Rodeei a quadra que, nessa hora foi toda minha. Indo pelas beiras, da direita para a esquerda, e para não ficar tonto, invertendo o giro, da esquerda para a direita. Mas a cabeça sem sair das quatro linhas da crônica de 1892/93 de Machado de Assis, vistas à noite e a esmo, trazendo-me, de surpresa, o nosso Pedro Américo, imprevisível no mundo de relações, quase todas subterrâneas, do escritor.
A crônica vem do tempo em que o pintor famoso representava a Paraíba nos primeiros anos do parlamento republicano. E por incrível que a mim pareça, pela primeira vez em minhas passagens por Machado, descubro o mestre da galhofa e das tintas da melancolia tratando alguém fora do ciclo mais intimo (reduzido a Bocaiuva, Nabuco, Araripe Júnior, Mário de Alencar) de “meu amigo Pedro Américo”. Um achado, sem dúvida.
Fora o Rio, ou melhor, fora os que sentavam à mesa diretora da Academia e uns poucos, pouquíssimos, da Garnier e do Cosme Velho, foram raros os que mereceram do verdadeiro Dom Casmurro o tratamento aberto, assim escrito de “meu amigo”.
Refere-se a Pedro Américo, não uma só vez, mas duas ou três, uma crônica após outra, discordando de início de proposta apresentada pelo nosso deputado “querendo à fina força acabar com as loterias”. Mais adiante volta a outro assunto, de forma irônica, discordante, para terminar: “Ah! meu caro amigo...Francamente, eu prefiro as belezas da Batalha de Avaí.”
Lendários, distantes de origem, isolados em seus tronos, causam-nos real surpresa, e fora de hora, assim juntos, Areia e Catumbi.
Em escrito a Mário de Alencar, na Correspondência, vemos menos proximidade.

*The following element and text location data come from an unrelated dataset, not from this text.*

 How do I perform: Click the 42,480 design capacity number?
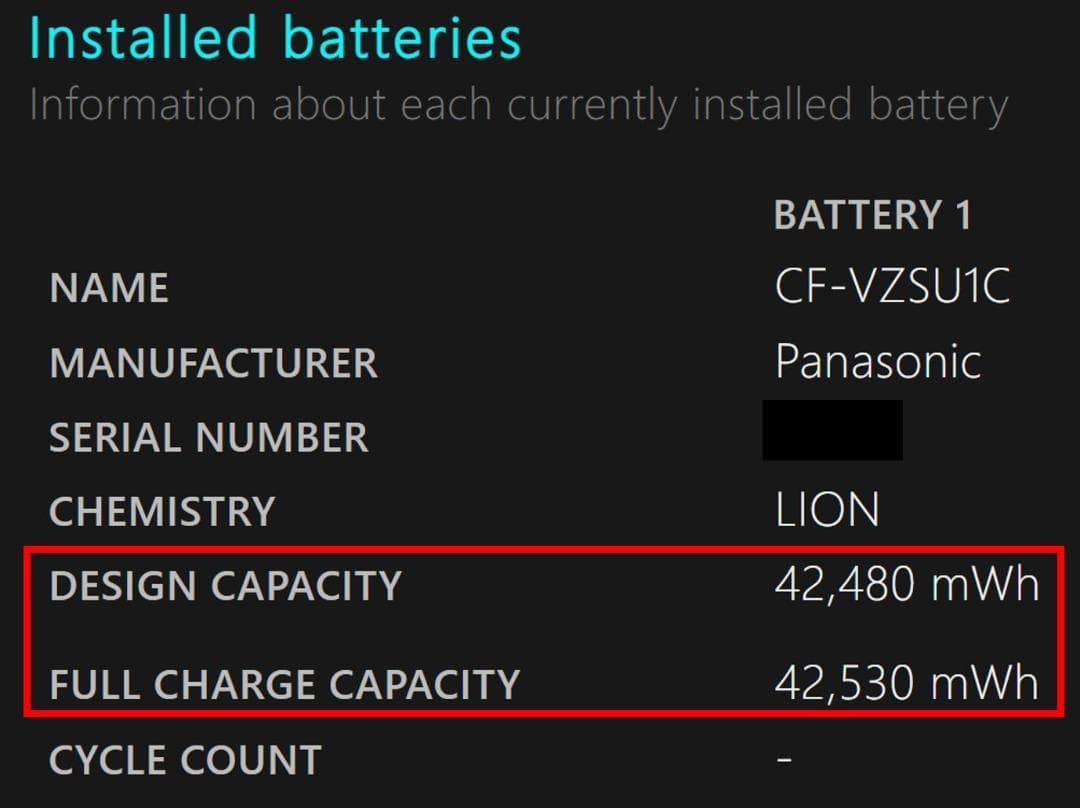(844, 585)
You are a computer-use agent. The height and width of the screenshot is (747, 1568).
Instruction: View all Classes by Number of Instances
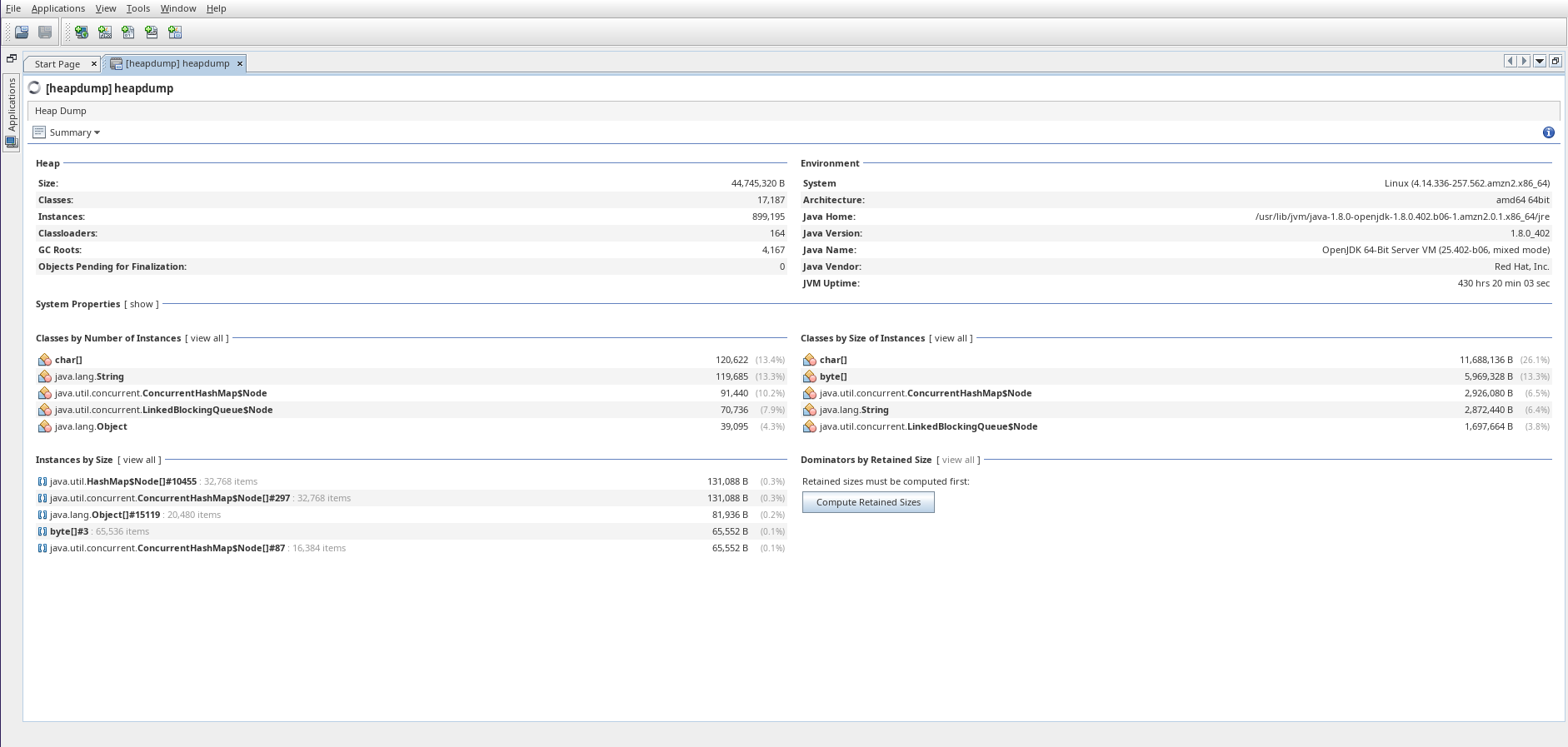coord(207,338)
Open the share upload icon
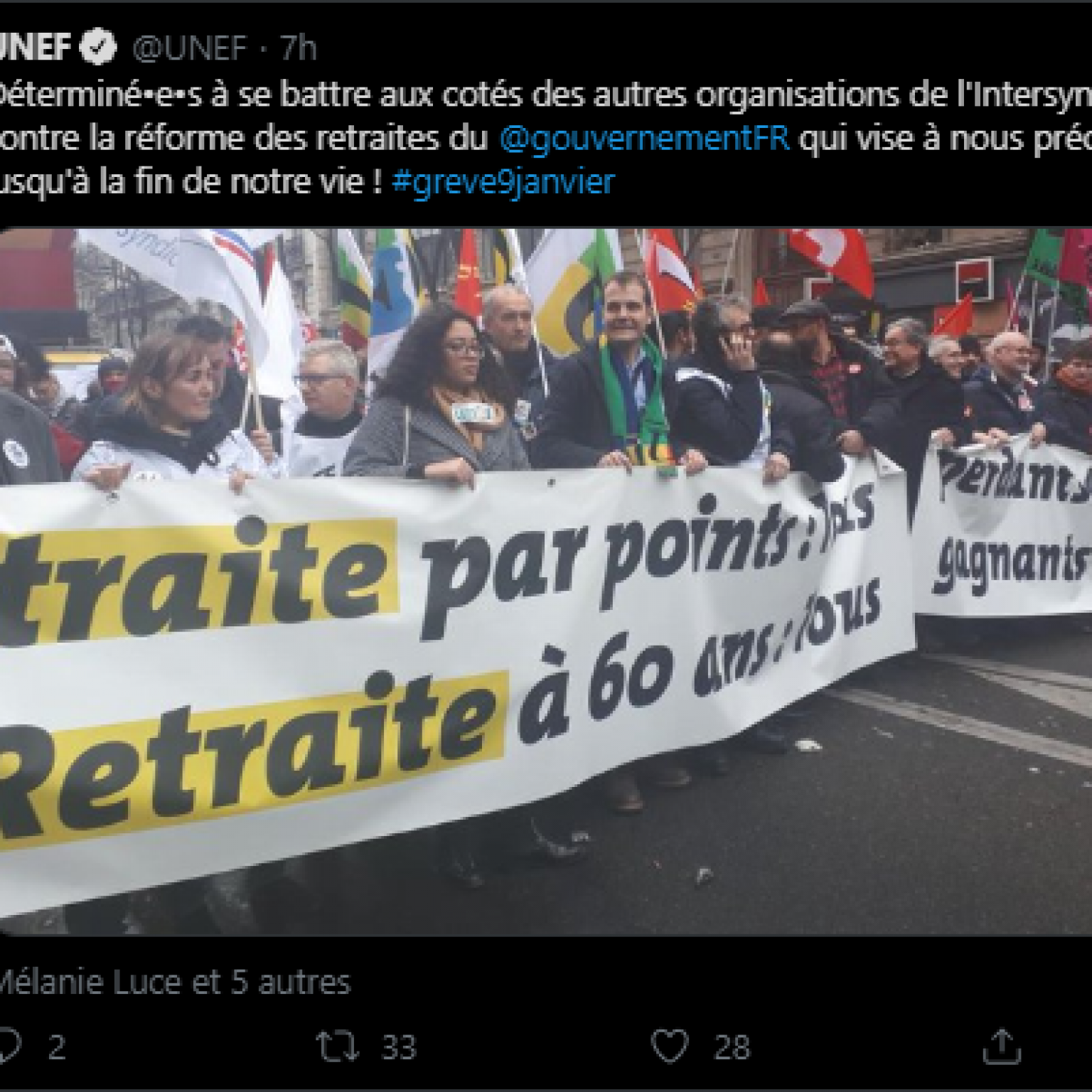 [1002, 1046]
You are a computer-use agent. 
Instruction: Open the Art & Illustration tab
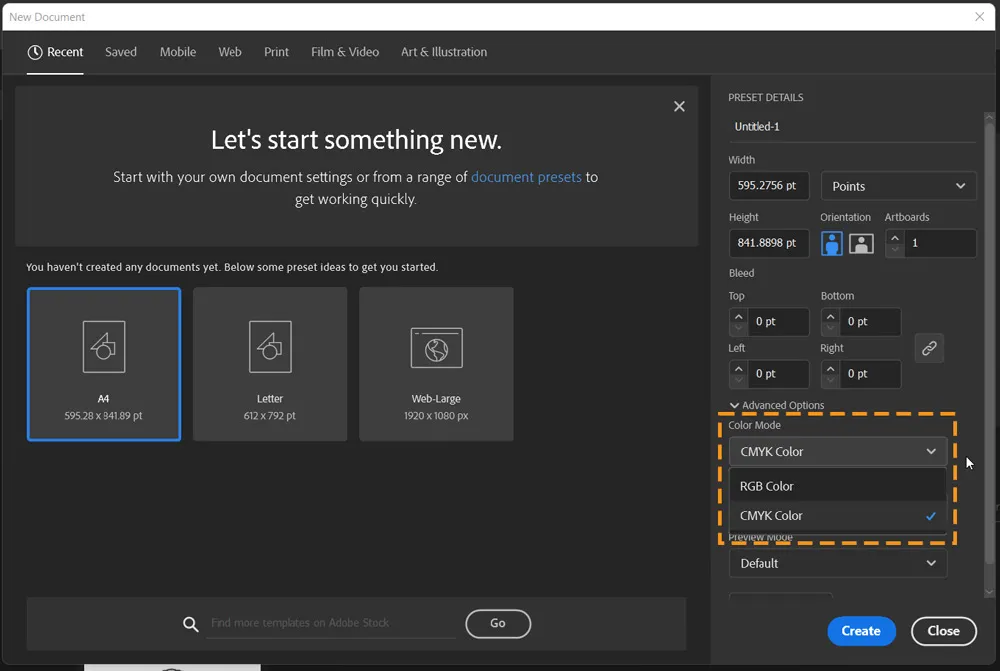[x=443, y=52]
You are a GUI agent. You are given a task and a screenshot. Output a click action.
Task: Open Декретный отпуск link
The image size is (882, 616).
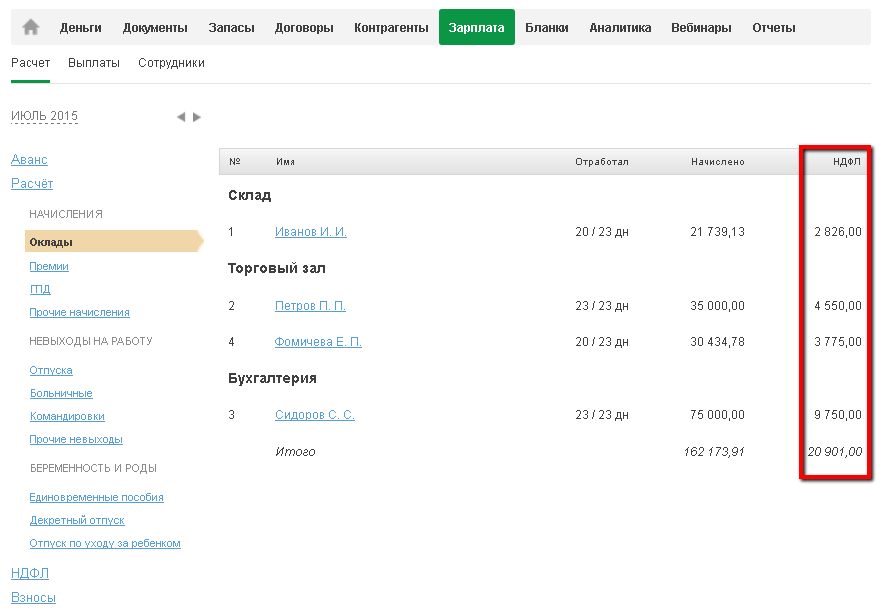click(77, 520)
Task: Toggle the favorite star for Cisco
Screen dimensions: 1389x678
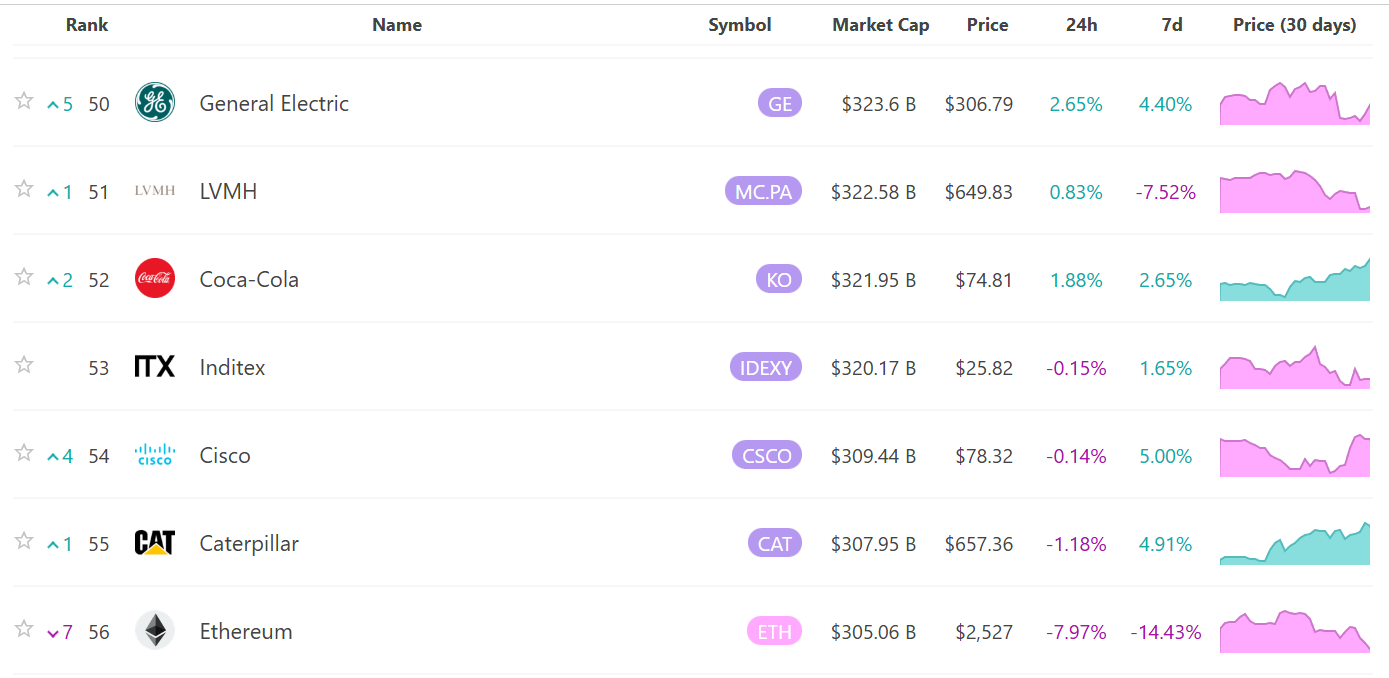Action: [x=24, y=453]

Machado é secretário do Ministério da Viação, circula pelos espaços de Epitácio no Ministério da Justiça. Mantém-se distantes, tanto pelo intimismo do escritor maior – tão maior quanto mais dentro de si – quanto pelo personalismo do paraibano recém-chegado ao governo, já descrito como “homem grave, cerimonioso, muito cuidadoso de si e muito cioso de suas atitudes públicas” (José Maria Bello – História da República).
A Paraíba não é pequena. Não é mostrada, não aprendeu isso de Pernambuco, e só a partir de Pedro Américo, ainda no Império, e depois de “A Bagaceira”, de 1930, de Zé Lins e de Chateaubriand é que começou a dar as caras fora de casa, sem pabulagem.
Agora, sento um pouco, o banco ao lado ainda está frio, enquanto a fila de pequenas formigas carrega unida, disciplinada, a provisão comum. O índio deve ter aprendido com elas. Colhem juntos, e sem saber aritmética, dividem juntos a faina e o proveito. Tão bom que os homens houvessem aprendido.